Recall that synchronization is achieved when the oscillatory system and the periodic forcing are phase-locked. By this definition, a stable fixed point \({\phi }_{s}^{*}\) must exist, such that \(d\phi /dt=\Delta \omega +{\Gamma }_{\varepsilon }\left(\phi \right)\) converges to 0 at \(\phi ={\phi }_{s}^{*}\), where \({\Gamma }_{\varepsilon }\left(\phi \right)=\varepsilon\Gamma \left(\phi \right)\) for simplicity. We can infer that in order to achieve the fastest convergence, we need to have the steepest gradient possible for \({\Gamma }_{\varepsilon }\left(\phi \right)\) around \(\phi ={\phi }_{s}^{*}\). In other words, the goal of optimal control is to

$$\begin{array}{l}{\text{maximize}}\;-{\Gamma }_{\varepsilon }^{{\prime}}\left({\phi }_{s}^{*}\right)=-\cfrac{d}{d\phi }{\Gamma }_{\varepsilon }\left({\phi }_{s}^{*}\right). \end{array}$$
(15)

This goal must be combined with the following phase-locking constraint and the averaged power constraint

$$\begin{array}{l}\cfrac{d\phi }{dt}=\Delta \omega +{\Gamma }_{\varepsilon }\left({\phi }_{s}^{*}\right)=0,\;\;{\text{and}}\;\;P=\langle {\eta }_{\varepsilon }^{2}\rangle \end{array}$$
(16)

where \(P\) is the averaged power exhibited by the periodic forcing signal \({\eta }_{\varepsilon }\left(\psi \right)\) with amplitude \(\varepsilon\), and \(\langle \cdot \rangle\) denotes the averaging operator. Through these goals and constraints, we can construct the following cost function of the optimization problem

$$\begin{array}{ll}C\left\{\eta \left(\psi \right)\right\}&{}=-{\Gamma }_{\varepsilon }^{^{\prime}}\left({\phi }_{s}^{*}\right)+\lambda \left(\langle {\eta }_{\varepsilon }^{2}\rangle -P\right)+\gamma \left(\Delta \omega +{\Gamma }_{\varepsilon }\left({\phi }_{s}^{*}\right)\right)\\&{}=\displaystyle\frac{1}{2\pi }\int_{0}^{2\pi }\left\{{\eta }_{\varepsilon }\left(\psi \right)\left[\gamma Z\left(\psi +{\phi }_{s}^{*}\right)-{Z}^{^{\prime}}\left(\psi +{\phi }_{s}^{*}\right)+\lambda {\eta }_{\varepsilon }\left(\psi \right)\right]-\lambda P+\gamma\Delta \omega \right\}d\psi , \end{array}$$
(17)

Furthermore, by using calculus of variations, the optimal periodic forcing signal can be proven to be equal to Eq. (3). Equation (3) also shows that the optimal periodic forcing signal can be designed given that the phase sensitivity function \(Z\), the phase difference during synchronization \(\Delta \omega\), and its averaged power \(P\) are known.
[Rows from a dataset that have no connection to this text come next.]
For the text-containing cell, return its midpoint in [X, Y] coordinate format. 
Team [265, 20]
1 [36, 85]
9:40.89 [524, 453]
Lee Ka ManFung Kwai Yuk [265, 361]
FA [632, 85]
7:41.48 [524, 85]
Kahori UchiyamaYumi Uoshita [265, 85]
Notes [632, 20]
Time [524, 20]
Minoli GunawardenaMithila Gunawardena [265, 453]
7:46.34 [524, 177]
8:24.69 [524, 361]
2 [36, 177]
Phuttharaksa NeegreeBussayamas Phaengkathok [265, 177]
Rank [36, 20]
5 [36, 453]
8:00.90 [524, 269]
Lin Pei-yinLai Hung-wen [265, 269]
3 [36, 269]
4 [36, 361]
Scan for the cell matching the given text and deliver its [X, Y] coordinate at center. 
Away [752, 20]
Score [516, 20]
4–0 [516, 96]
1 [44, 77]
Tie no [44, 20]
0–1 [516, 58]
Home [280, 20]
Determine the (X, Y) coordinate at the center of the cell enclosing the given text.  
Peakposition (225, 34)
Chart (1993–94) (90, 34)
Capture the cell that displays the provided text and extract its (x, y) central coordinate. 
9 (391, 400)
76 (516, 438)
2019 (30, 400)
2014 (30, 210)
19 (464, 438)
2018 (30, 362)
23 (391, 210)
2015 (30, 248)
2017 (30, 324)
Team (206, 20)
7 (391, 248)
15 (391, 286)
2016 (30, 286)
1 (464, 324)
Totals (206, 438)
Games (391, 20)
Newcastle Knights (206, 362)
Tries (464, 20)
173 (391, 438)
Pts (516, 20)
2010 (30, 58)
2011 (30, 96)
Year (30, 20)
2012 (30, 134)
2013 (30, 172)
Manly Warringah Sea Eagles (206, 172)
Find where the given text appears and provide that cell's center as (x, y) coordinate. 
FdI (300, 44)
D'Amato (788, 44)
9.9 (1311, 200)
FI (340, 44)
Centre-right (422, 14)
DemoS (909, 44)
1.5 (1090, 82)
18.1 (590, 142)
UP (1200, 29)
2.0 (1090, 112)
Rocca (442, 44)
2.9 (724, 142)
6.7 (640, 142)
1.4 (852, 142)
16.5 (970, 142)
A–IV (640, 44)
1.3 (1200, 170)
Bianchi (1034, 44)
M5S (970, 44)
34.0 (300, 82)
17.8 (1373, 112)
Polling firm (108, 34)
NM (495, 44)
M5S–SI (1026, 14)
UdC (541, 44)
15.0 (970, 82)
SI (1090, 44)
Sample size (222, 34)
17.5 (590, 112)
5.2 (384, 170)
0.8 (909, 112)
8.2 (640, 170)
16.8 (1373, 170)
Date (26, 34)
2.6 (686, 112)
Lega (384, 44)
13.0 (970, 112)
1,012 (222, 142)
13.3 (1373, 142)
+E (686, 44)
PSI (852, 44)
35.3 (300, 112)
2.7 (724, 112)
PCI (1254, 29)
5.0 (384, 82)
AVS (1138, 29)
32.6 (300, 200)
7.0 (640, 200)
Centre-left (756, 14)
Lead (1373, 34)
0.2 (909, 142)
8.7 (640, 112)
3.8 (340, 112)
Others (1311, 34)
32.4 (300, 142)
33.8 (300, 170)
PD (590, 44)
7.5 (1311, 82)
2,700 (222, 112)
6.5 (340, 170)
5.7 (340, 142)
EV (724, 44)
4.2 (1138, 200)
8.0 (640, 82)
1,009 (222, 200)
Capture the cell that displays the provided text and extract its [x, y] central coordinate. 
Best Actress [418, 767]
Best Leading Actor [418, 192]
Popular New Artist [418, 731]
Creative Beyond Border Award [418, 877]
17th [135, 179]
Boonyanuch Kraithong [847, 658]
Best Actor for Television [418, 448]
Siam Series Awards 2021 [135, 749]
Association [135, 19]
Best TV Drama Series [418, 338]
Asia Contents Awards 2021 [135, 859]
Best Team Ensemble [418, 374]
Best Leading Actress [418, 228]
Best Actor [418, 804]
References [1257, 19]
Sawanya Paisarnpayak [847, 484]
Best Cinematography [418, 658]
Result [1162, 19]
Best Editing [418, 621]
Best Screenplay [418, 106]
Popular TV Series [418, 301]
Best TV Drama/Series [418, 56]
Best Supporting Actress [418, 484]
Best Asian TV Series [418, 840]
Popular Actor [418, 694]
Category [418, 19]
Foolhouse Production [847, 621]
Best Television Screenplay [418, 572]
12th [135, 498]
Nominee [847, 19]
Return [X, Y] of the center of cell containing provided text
In practice, we can initially figure out \(Z\) using the phase reduction analysis and use a purely sinusoidal periodic forcing signal to figure out \(P\) which is required to reach synchronization with a particular \(\Delta \omega\) based on the synchronization condition shown in Eq. (14). These values can then be substituted back to Eq. (3) to evaluate the optimal periodic forcing signal \({\eta }_{\varepsilon }\left(\psi \right)\).